Am I defined by what I do? Or do I get to make the definitions?
There are times when I miss the appeal
Energy that pulls us toward it
To feel the total job
I will never crave that sort of job, the type that consumes your life in favor of someone else’s success. I never have. It’s not just because I’m the sort of rebel that doesn’t like to be told what to do, especially when the payoff is dimly defined. I have always had *dreams* – carving my own paths in whatever the career I obsessed over at any given time.
This is why, even as I worked for other people to pay the bills – and quite often managed to have “cool” jobs, too – I still worked on my own business ideas. Making things that I believed in… adding my energy to a world of clubs and DJing… and now my Fibery biz is in the
black green. [I like Green better. It has better symbolic value to me.] That’s a fabulous, remarkable thing.
But my question is this: is this all that there is? [of course not]
I don’t want to be defined by my business. I am many things:
- a writer
- a singer
- a dreamer
- an artist
- a lover
So many more things, too. That’s the reason that I have this blog as well as the one on Threeravens. It’s about the inner me, and the other things I love. It’s about the stuff that makes me look inside, and the things I see all around me. It’s about sharing the things that I’ve done and the mistakes and discoveries I’ve made – both so that you can know me, and so that you can maybe know that you’re not the only one.

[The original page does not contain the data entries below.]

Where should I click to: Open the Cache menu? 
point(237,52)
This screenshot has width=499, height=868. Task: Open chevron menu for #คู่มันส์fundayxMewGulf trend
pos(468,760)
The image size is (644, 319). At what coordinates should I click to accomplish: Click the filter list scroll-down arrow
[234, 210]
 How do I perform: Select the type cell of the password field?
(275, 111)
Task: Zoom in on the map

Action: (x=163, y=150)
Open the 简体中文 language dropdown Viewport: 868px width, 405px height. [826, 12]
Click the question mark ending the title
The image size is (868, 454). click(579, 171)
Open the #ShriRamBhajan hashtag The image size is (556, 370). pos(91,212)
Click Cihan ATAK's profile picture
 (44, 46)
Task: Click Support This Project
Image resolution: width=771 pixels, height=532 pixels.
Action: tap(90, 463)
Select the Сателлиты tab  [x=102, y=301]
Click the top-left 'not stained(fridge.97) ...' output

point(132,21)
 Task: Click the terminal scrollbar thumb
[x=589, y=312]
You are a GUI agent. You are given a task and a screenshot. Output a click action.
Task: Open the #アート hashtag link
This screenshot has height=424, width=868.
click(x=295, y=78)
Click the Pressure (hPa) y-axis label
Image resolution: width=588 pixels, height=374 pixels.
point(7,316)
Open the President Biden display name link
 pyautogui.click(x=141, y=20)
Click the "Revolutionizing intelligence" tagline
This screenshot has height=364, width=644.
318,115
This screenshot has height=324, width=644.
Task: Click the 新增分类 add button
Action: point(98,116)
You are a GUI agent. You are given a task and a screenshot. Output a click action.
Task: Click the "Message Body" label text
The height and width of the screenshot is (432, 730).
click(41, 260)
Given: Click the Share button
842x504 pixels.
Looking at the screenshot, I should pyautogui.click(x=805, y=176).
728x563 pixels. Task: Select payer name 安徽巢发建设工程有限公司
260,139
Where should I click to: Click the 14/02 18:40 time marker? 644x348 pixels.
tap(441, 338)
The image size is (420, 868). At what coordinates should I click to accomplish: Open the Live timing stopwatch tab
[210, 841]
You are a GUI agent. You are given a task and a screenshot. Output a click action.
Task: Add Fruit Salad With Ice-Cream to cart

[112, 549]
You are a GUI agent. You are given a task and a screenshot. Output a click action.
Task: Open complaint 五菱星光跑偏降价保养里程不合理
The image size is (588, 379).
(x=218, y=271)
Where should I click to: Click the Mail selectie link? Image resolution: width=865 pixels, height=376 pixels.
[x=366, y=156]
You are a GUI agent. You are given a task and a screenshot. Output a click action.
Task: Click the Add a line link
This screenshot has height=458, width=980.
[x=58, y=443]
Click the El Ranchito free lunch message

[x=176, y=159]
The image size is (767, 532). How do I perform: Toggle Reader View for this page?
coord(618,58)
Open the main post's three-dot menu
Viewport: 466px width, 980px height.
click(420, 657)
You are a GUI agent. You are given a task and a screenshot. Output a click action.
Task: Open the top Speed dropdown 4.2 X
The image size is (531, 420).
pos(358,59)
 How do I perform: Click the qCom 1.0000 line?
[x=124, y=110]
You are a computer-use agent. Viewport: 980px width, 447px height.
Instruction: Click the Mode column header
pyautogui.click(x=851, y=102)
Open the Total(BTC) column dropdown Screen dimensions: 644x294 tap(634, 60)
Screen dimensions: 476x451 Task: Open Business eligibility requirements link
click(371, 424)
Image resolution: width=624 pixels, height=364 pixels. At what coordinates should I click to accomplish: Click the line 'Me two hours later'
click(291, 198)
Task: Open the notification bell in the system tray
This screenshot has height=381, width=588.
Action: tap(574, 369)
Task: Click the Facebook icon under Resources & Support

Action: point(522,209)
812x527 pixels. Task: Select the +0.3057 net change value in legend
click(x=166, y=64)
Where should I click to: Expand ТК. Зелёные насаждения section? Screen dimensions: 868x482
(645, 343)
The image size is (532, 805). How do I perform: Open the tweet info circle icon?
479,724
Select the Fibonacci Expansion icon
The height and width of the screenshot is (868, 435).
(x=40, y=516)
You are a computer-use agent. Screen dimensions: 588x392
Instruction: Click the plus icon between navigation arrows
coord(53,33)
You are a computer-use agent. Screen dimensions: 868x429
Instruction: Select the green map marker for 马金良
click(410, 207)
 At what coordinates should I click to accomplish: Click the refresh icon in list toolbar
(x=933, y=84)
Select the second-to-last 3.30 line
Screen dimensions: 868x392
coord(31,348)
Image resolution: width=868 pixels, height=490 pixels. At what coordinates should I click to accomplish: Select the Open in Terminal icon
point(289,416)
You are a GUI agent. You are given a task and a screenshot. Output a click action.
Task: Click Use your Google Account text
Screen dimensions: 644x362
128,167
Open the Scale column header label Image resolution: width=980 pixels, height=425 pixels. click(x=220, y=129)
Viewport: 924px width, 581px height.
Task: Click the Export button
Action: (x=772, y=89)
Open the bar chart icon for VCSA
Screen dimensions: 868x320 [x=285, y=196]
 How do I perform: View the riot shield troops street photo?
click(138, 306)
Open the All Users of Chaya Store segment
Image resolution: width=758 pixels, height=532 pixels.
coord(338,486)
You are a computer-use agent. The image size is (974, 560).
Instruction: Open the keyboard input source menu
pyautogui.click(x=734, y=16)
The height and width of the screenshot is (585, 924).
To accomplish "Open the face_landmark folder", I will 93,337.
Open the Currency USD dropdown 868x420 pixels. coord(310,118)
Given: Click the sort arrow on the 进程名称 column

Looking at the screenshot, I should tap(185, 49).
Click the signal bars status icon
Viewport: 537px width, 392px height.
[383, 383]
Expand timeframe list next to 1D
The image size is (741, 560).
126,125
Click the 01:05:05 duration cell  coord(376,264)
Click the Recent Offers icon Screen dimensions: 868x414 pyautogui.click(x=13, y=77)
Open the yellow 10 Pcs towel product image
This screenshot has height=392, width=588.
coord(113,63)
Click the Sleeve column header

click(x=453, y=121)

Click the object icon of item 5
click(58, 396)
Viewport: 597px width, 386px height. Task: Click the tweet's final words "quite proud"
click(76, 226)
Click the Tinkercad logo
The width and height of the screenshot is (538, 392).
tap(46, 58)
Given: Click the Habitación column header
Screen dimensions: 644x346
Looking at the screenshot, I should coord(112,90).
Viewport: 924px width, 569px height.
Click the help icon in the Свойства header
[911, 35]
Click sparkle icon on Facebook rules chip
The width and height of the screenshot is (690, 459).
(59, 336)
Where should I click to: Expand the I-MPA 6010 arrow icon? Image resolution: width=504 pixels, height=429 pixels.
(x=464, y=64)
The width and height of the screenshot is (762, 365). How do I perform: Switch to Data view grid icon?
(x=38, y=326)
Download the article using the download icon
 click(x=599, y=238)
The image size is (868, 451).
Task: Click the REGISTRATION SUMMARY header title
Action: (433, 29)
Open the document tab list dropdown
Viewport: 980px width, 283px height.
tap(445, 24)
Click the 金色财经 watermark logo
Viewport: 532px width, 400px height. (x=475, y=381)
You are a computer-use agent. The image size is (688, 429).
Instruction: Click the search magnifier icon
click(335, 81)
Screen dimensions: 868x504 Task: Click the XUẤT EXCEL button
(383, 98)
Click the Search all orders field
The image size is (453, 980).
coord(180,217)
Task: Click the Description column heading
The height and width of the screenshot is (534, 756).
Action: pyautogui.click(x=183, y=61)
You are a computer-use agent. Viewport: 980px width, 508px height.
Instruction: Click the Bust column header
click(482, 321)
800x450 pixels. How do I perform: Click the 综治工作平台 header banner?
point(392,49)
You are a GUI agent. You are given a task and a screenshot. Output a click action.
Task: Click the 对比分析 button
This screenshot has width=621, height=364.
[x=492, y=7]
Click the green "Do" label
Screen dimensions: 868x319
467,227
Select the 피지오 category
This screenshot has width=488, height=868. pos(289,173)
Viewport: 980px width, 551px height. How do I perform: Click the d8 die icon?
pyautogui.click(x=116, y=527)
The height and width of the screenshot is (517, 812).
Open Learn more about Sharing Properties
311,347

You know… that you’re not the only small light in the darkness.
We’re a Universe of small lights, shining out across the distances, sharing our experiences through the flashes of who we are.
Economic success does not define me. My depression does not define me. Nor my age, sexual identity, skin color, clothing, location, language. All these things are a part of me, but never the sum of the whole. You’ve got to get in deep to get all of me. But I’m inviting you in, because I suspect that my inner self will resonate with parts of yours.